Development on the extraction of metrics. See below for an overview of changes.

Creating a shared pipeline with standard formatting

A standard metrics pipeline for all data!

Metrics pipeline has been updated to extract metrics for both human and AI datasets
Rather than alphabetising all columns, the first columns in all datasets are now id and model for a better overview. The rest of the columns (text metrics) are alphabetised.
As a result of point 1 and 2, human metrics files that were previously created have been updated so that files across human and AI have the same format.
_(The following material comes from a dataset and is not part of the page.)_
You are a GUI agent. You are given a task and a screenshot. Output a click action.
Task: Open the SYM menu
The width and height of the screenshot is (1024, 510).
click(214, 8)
The only addition being the model column.

Metrics extraction for all data takes around 30 minutes on a 64 machine using all cores but one!

Rather than relying on wrapper function td.extract_metrics from TextDescriptives, a custom pipeline with nlp.pipe() (as also presented in Quickstart) was created in utils/get_metrics.py to enable multi-processing.
The functions that relied on td.extract_metrics in utils/get_metrics.py have not yet been phased out as they are still used around in the codebase (for prompt_select and analysis) but might be removed in the future.

Metrics have been extracted for all datasets (AI and Human), but DailyDialog needs another go, see #56.

Readme in src/metrics/README.md has been updated for instructions on how to run the code (both with a bash script and a custom way with args).